Le 12 mars dernier, Mme Mereana Reid Arbelot et ses collègues du groupe GDR-NUPES ont déposé une proposition de résolution tendant à la création de la commission d'enquête que vous avez évoquée, Monsieur le président. Le 19 mars, le président Chassaigne a indiqué lors de la conférence des présidents que son groupe souhaitait utiliser son droit de tirage à cette fin.
Trois conditions sont requises pour qu'une proposition tendant à la création d'une commission d'enquête soit recevable.
Premièrement, en application de l'article 137 du règlement, « les propositions de résolution tendant à la création d'une commission d'enquête […] doivent déterminer avec précision […] les faits qui donnent lieu à enquête ». En l'occurrence, les faits sur lesquels la commission d'enquête devra se pencher semblent définis avec une précision suffisante : selon l'article unique de la proposition de résolution, il s'agit de « la politique française d'expérimentation nucléaire, l'ensemble des conséquences de l'installation et des opérations du centre d'expérimentation du Pacifique en Polynésie française, la reconnaissance et l'indemnisation des victimes, ainsi que la reconnaissance des dommages environnementaux et leur réparation ».

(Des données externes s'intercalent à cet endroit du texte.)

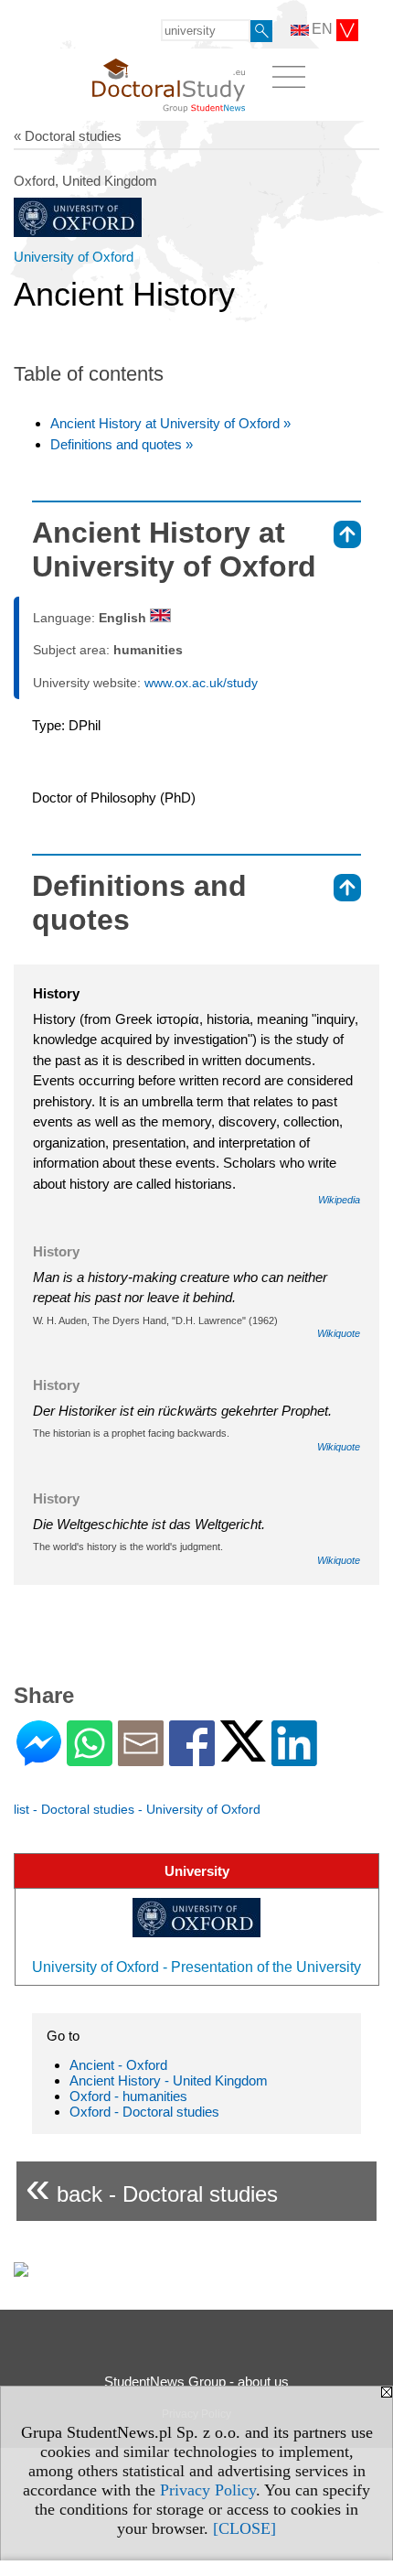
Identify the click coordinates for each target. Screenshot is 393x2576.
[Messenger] (38, 1758)
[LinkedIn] (294, 1758)
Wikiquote (338, 1333)
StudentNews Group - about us (196, 2381)
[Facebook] (192, 1758)
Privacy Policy (208, 2490)
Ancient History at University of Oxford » (170, 423)
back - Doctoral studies (152, 2186)
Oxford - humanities (128, 2096)
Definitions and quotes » (121, 444)
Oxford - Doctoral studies (144, 2111)
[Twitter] (243, 1753)
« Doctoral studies (68, 136)
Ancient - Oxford (118, 2065)
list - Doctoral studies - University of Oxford (137, 1809)
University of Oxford (73, 256)
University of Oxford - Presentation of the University (196, 1967)
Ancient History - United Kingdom (168, 2080)
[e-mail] (141, 1758)
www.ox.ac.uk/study (201, 682)
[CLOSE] (244, 2528)
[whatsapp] (89, 1758)
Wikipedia (339, 1199)
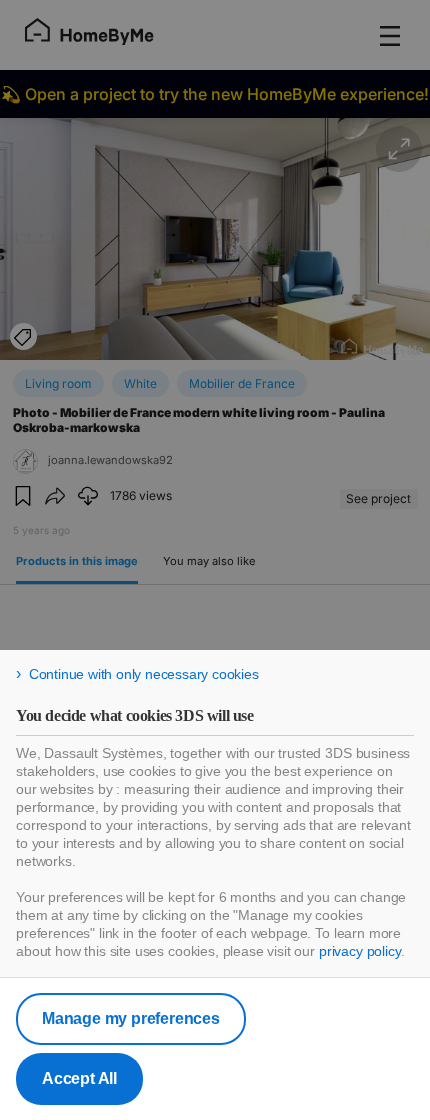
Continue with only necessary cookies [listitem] (144, 674)
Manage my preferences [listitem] (131, 1018)
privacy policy (360, 951)
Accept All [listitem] (79, 1078)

L'exposé des motifs apporte des précisions supplémentaires sur ces éléments : « 1° Les raisons ayant orienté la France vers le choix de sites polynésiens pour son expérimentation nucléaire, à l'exclusion de toutes les autres options ; 2° L'état des connaissances du gouvernement français sur les conséquences des essais nucléaires sur la santé et l'environnement au moment où la Polynésie française a été choisie, mais également au cours des opérations et jusqu'à aujourd'hui ; 3° La diversité des niveaux d'information transmis aux populations, aux vétérans et aux personnels civils au cours de la période des essais nucléaires ; 4° Les doses réelles de radioactivité reçues par la population, les vétérans et les personnels civils au cours des 193 essais nucléaires ; 5° L'ensemble des conséquences sanitaires, environnementales, économiques et sociales des trente années d'expérimentation atomique en Polynésie française ; 6° L'effectivité du régime d'indemnisation de l'ensemble des victimes des essais nucléaires français et les mesures concrètes à adopter afin de les mener à une guérison complète ; 7° L'efficacité des mesures de réparation et de réhabilitation environnementale adoptées ; 8° L'accès aux archives relatives aux conséquences sanitaires, environnementales, économiques et sociales de l'installation et des opérations du CEP en Polynésie française. »
La proposition de résolution expose donc des faits précis et variés qui sont de nature à fonder la création d'une commission d'enquête.
En second lieu, les propositions de résolution tendant à la création d'une commission d'enquête sont recevables sauf si, dans les douze mois qui précèdent leur discussion, a déjà eu lieu une commission d'enquête, ou une mission d'information effectuée dans les conditions prévues à l'article 145-1, dont l'objet était identique. Tel n'est pas le cas ici.
Enfin, en application de l'article 139, une telle proposition de résolution ne peut être mise en discussion si le garde des sceaux fait connaître que des poursuites judiciaires sont en cours sur les faits ayant motivé le dépôt de la proposition. Le troisième alinéa de l'article 6 de l'ordonnance du 17 novembre 1958 prévoit en effet que la mission d'une commission d'enquête déjà créée « prend fin dès l'ouverture d'une information judiciaire relative aux faits sur lesquels elle est chargée d'enquêter ».
Interrogé par la présidente de l'Assemblée nationale, M. Éric Dupond-Moretti, garde des sceaux, ministre de la justice, lui a fait savoir par un courrier du 2 avril 2024 qu'il n'avait pas connaissance de procédures judiciaires en cours susceptibles de recouvrir le périmètre de la commission d'enquête envisagée.
Par conséquent, la proposition de création de la commission d'enquête est recevable.